Structure of database tables used in ASPSeek.

1."wordurl"
This table keeps information about each word in main and "real-time database", 1 record per word.
Fields:
	word		Word itself
	word_id		Numeric ID of word
	urls		Information about sites and urls, where word is encountered.
				Empty if size of info is greater than 1000 bytes, in this case info is stored in separate file.
	urlcount	Number of URLs where word is encountered.
	totalcount	Total count of this word in all URLs

Last 3 fields are updated after finishing of crawling, or then indexer is run with "-D" switch.

2. "wordurl1"
This table keeps all information about each word in "real-time database", 1 record per word.
Fields:
	word		Word itself
	word_id		Numeric ID of word, refers to wordurl.word
	urls		Information about sites and urls, where word is encountered. Always not empty regardless of size.
	urlcount	Number of URLs where word is encountered.
	totalcount	Total count of this word in all URLs

Last 3 fields are updated immediately after downloading of the URL, specified "-T" switch.

3. "urlword"
This table keeps information about all encountered URLs, both indexed and not indexed yet which match specified
conditions in configuration files.

Fields:
	url_id			ID of URL.
	site_id			ID of site, refers to sites.site_id.
	deleted			Set to 1 if server returned 404 error.
	url				URL itself
	next_index_time	Time of next indexing in seconds from 1970.
	status			HTTP status returned by server or 0 if document has not been indexed yet.
	crc				MD5 checksum of document
	last_modified	"Last-Modified" HTTP header returned by server.
	last_index_time Time of last indexing in seconds from 1970.
	referrer		ID of URL which has link to this URL.
	tag				Arbitrary tag.
	hops			Depth of URL in hyperlink tree.
	redir			URL ID, where current URL is redirected or 0 if this URL is not redirected.

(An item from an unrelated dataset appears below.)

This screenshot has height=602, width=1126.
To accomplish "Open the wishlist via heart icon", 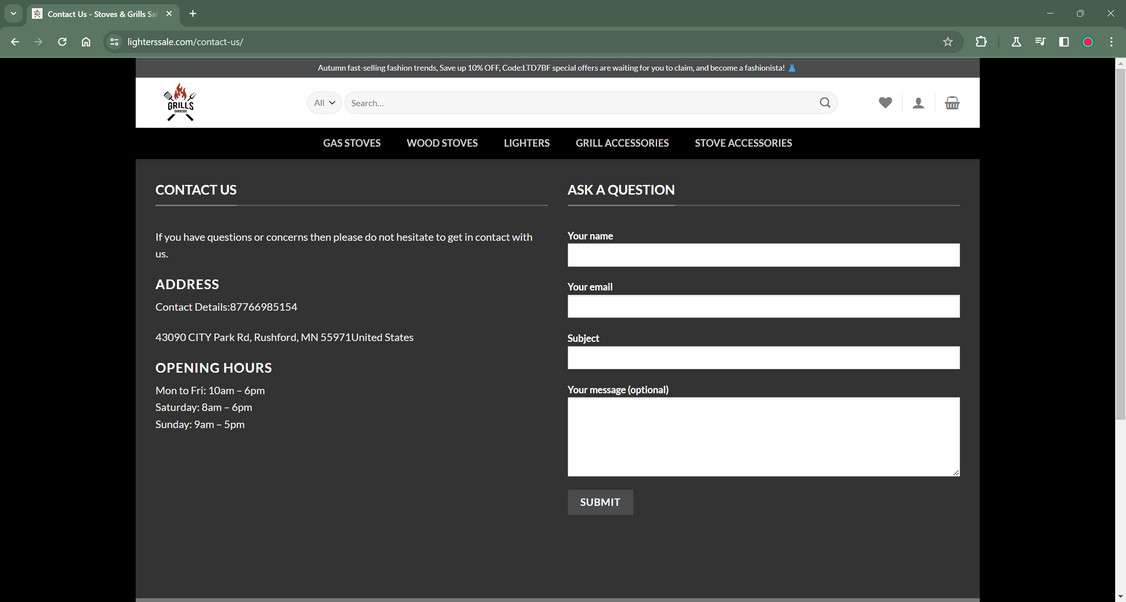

4. "urlwordsNN" where NN is 2-digit number from 00-15
These tables contain additional info about existing indexed URLs. NN of table is URL ID mod 16.

Fields:
	deleted			Set to 1 if server returned 404 error.
	wordcount		Count of unique words in the indexed part of URL.
	totalcount		Total count of words in the indexed part of URL.
	content_type	Content-Type HTTP header returned by server.
	title			First 128 characters from pages title.
	txt				First 255 characters from page body.
	docsize			Total size of URL.
	keywords		First 255 characters from page keywords.
	description		First 100 characters from page description.
	lang			Not used now.
	words			Zipped content of URL.
	hrefs			Sorted array of outgoing href IDs from this URL.

5. "robots"
This table contains information parsed from robots.txt file for each site.

Fields:
	hostinfo		Host name
	path			Path to exclude from indexing.


6. "sites"
This table contains IDs for all indexed sites.

Fields:
	site_id			ID of site.
	site			Site name with protocol, like "http://www.aspstreet.com/"

7. "stat"
This table contains information about query statistics for each completed query.

Fields:
	addr			IP address of computer, from which query was requested.
	proxy			IP address of proxy server, through which query was requested.
	query			Query string.
	ul				URL limit used to restrict the query.
	sp				Web spaces used to restrict the query.
	site			Site ID used to restrict the query.
	np				Results page number requested.
	ps				Results per page.
	sites			Number of found sites matching query.
	urls			Number of found URLs matching query.
	start			Query processing start in seconds from 1970
	finish			Query processing finish in seconds from 1970
	referer			URL of web page from which query was requested.

8. "subsets"
Table describing all subsets, which can be used to restrict the search.
Populated manually with URL masks. Subset is the set of URLs from the particular directory of site.
Putting masks describing whole site is not necessary.

Fields:
	subset_id		ID of subset.
	mask			URL mask. Example "http://www.aspstreet.com/directory/%"
					Examples of wrong use: "http://www.aspstreet.com/%", "http://www.aspstreet/%", 


9. "spaces"
Table describing web spaces. Web space is the set of sites.
Each site belonging to particular space must be put into separate record.
Populated manually.

Fields:
	space_id		ID of web space.
	site_id			ID of site belonging to the space, refers to sites.site_id.


10. "tmpurl"
Table describing URLs indexed since start of last indexing. Used for debugging.

Fields:
	url_id			URL ID
	thread			Ordinal thread number, which indexed URL.

11. "wordsite"
Auxillary table used when search is restricted to site pattern. Built at the end of indexing from "sites" table.

Fields:
	word			word used in site name between dots.
	sites			Array of site IDs, where this word is encountered.

12. "citation"
This table contains reverse index of hyperlinks.

Fields:
	url_id			URL ID
	referrers		Array of URL IDs, which have hyperlink to this URL.



Structure of BLOBs.

1. "wordurl.urls", "wordurl1.urls"

	Sites information
		Offset		Length	Description
		0			4		Offset of URL info for 1st site.
		4			4		ID of 1st site where word is encountered.
		8			4		Offset of URL info for 2nd site.
		12			4		ID of 2nd site where word is encountered.
		...
		(N-1)*8		4		Offset of URL info for Nth site, where N is the total number of sites, where word is encountered.
		(N-1)*8+4	4		Offset of URL info for Nth site.
		(N-1)*8+8	4		Offset of URL info end for Nth site. Must point to the end of blob or file.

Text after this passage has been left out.